• Work to do: Pull out each line in the data below that contains the word "state", and copy it in full.
○ ○ ○ ○ ○ ○ ○
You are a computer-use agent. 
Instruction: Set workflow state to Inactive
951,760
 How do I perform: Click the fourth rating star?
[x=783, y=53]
○ ○ ○ ○ ○ ○ ○
• Completed exercise:
Instruction: Set workflow state to Inactive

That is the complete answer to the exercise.